However, a situation in which about 10 logs recorded in the first server 110 are not be transmitted to the second server 120 may occur due to a system failure or an unexpected network state in the first server 110.

In this case, the second server 120 is in a standby mode ready to take over if there is an operating system or hardware failure involving the first server 110.

In detail, logs that include up to an SN 140 (in S550) are recorded in the first server 110, but the second server 120 has only received logs that include up to an SN 130 (in S520). If a failover occurs in this situation, the second server 120 functions as the taken-over active node right after a point of time when the second server 120 is last synchronized with the first server 110 (in S520). When the failed first server 110 restarts, the second server 120 is in a state of recording logs that include up to an SN 210 (in S570).

Then, the failed first server 110 starts to check which data pages in the first server 110 are affected due to log operations or log transactions committed in the GAP(S540) segment, and it overwrites the affected data pages in the first server 110 with the corresponding data pages of the second node 120, which has been operated as the taken-over active node.
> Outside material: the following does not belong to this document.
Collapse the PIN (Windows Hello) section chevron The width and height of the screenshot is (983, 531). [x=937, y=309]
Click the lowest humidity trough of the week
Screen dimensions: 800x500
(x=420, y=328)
Even after the failover is resolved, when the failed first server 110 is re-operated, the first server 110 does not immediately operate as an active node and starts to operate as a standby node. According to an embodiment of the present invention, after a failover is resolved, in a process when the first server 110 is driven as a standby node, partial re-synchronization is performed. According to an embodiment of the present invention, partial page synchronization and log re-synchronization are sequentially performed to recover a consistent database state in case of a system failure.

FIG. 5 illustrates an example of performing partial page synchronization to synchronize the first server 110 with the second server 120, according to an embodiment of the present invention.
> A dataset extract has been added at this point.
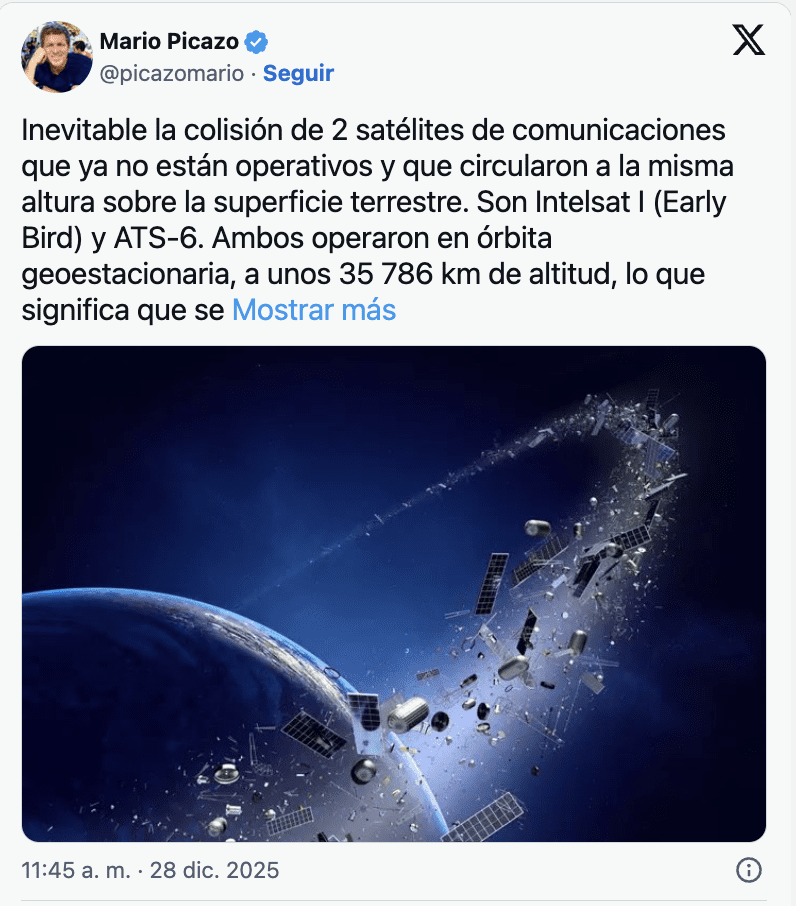
Task: Click the date 28 dic. 2025
Action: (214, 870)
A process of performing partial page synchronization is as follows:

It is determined whether a GAP segment (in S540) is present in the first server 110, wherein the GAP segment corresponds to a log segment from an SN 131 (in S530), right after a point at which last synchronization is performed to an SN 140 at which a log is recorded last before a failover occurs. In this case, the GAP segment (S540) of the first server 110, which is driven as the taken-over standby node, does not match the GAP segment (S540) of the second server 120, which is driven as the taken-over active node.

Accordingly, if the GAP segment (S540) is present, partial page synchronization is performed. According to an embodiment of the present invention, a list of pages with respect to the GAP segment (S540) of the first server 110 is generated, and then, pages corresponding to the pages in the list are received from the second server 120 and are overwritten to pages in the first server 110.
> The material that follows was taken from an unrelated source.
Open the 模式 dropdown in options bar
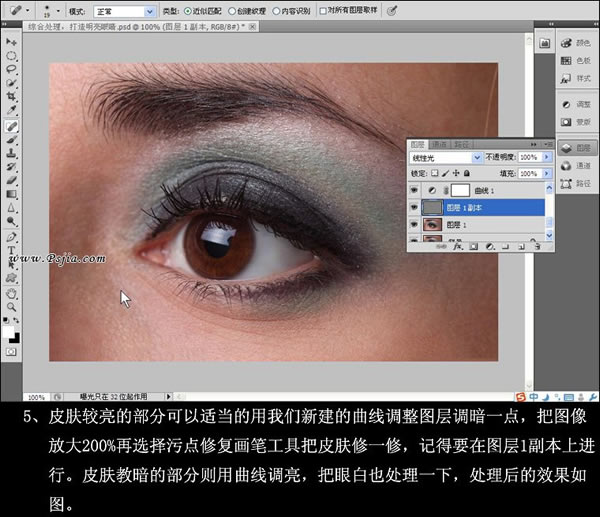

After partial page synchronization is performed on the GAP segment (S540) of the first server 110, the second server 120 transmits to the first server 110 (S560) logs that are recorded in the second server 120 from a point of an SN 131 (S530), which is after a point of SN 130 at which last synchronization is performed (in S520), to a point of an SN 210 (S570), which is right before the first server 110 returns to the active node.

Through this process, any change, which occurs in the GAP segment (S540) of the first server 110 in which a failover occurs, may be invalidated. In other words, after a recent page list that corresponds to a page list with respect to the GAP segment (S540) of the first server 110 is received from the second server 120, a transaction log that is newly generated from the second server 120 is sequentially received and reflected in the first server 110.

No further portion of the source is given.